*Task brief:* List the kinds of equations that the Modelica text says models are mathematically described by.

Modelica

Paradigm declarative language 1997 Cross-platform Modelica License Version 2 .mo www.modelica.org ActionScript, OCaml, Java

Modelica - a freely available, object-oriented language for modeling of large, complex, and heterogeneous systems. It is suited for multi-domain modeling, for example, mechatronic models in robotics, automotive and aerospace applications involving mechanical, electrical, hydraulic control and state machine subsystems, process oriented applications and generation and distribution of electric power. Models in Modelica are mathematically described by differential, algebraic and discrete equations. No particular variable needs to be solved for manually. A Modelica tool will have enough information to decide that automatically. Modelica is designed such that available, specialized algorithms can be utilized to enable efficient handling of large models having more than one hundred thousand equations. Modelica is suited and used for hardware-in-the-loop simulations and for embedded control systems.

Overview of Modelica

Modelica is a freely available, object-oriented language for modeling of large, complex, and heterogeneous physical systems. From a user’s point of view, models are described by schematics, also called object diagrams. The Modelica language is a textual description to define all parts of a model and to structure model components in libraries, called packages. An appropriate Modelica simulation environment is needed to graphically edit and browse a Modelica model (by interpreting the information defining a Modelica model) and to perform model simulations and other analysis. Basically, all Modelica language elements are mapped to differential, algebraic and discrete equations. There are no language elements to describe directly partial differential equations, although some types of discretized partial differential equations can be reasonably defined, e.g., based on the finite volume method and there are Modelica libraries to import results of finite-element programs.

*Data block:*
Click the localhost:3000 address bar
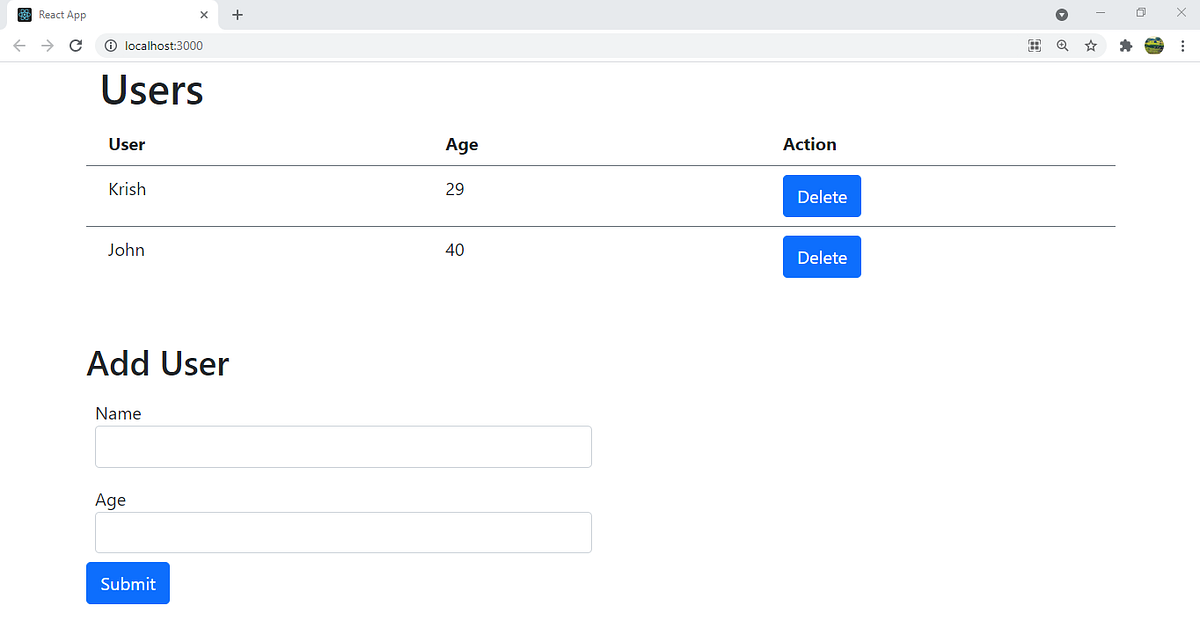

*Problem solution:* Differential, algebraic and discrete equations.